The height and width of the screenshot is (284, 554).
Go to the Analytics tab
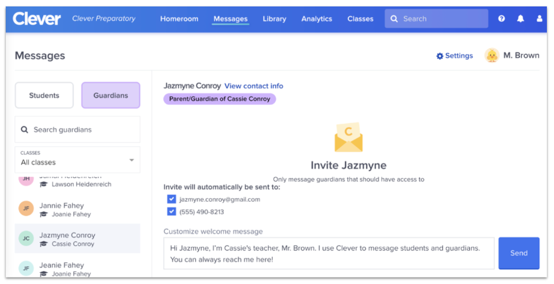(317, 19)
* * *
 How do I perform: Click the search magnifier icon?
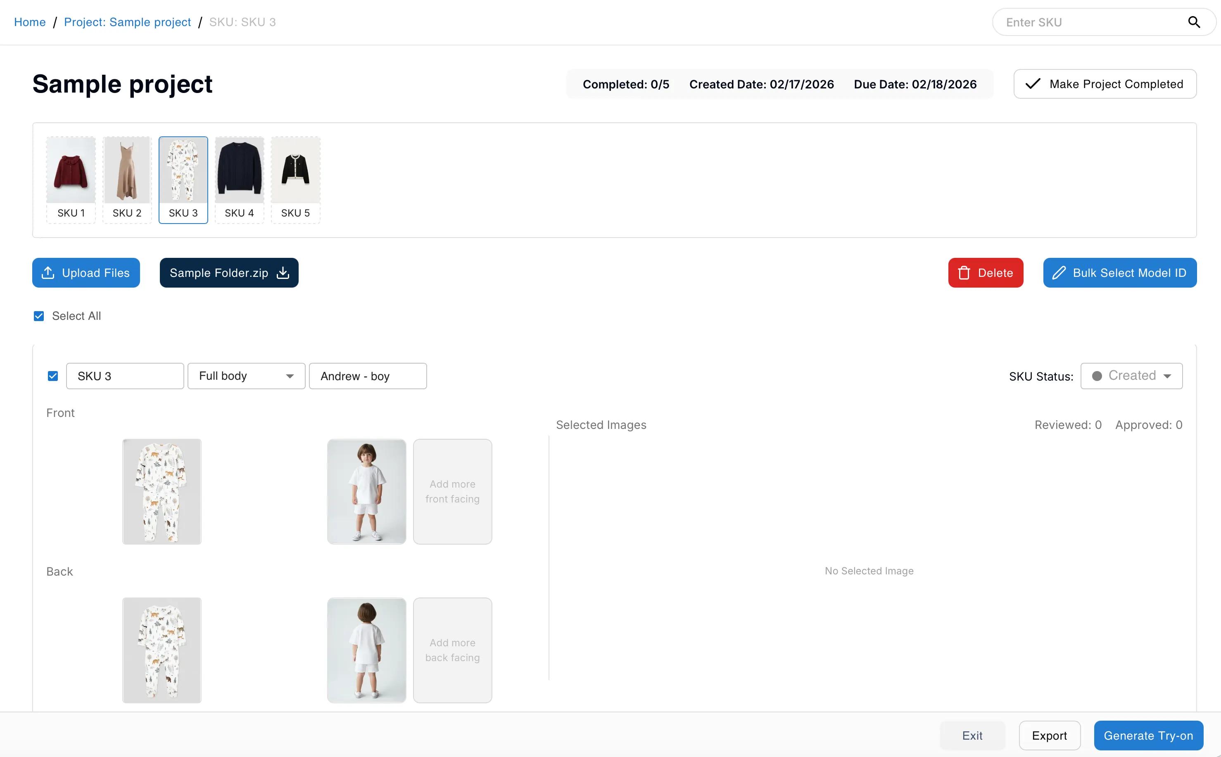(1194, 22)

• WHAT IS BEING ASKED: From the items above, extract every line that contains the word "height".

• COMPLETED EXERCISE:
The height and width of the screenshot is (284, 554).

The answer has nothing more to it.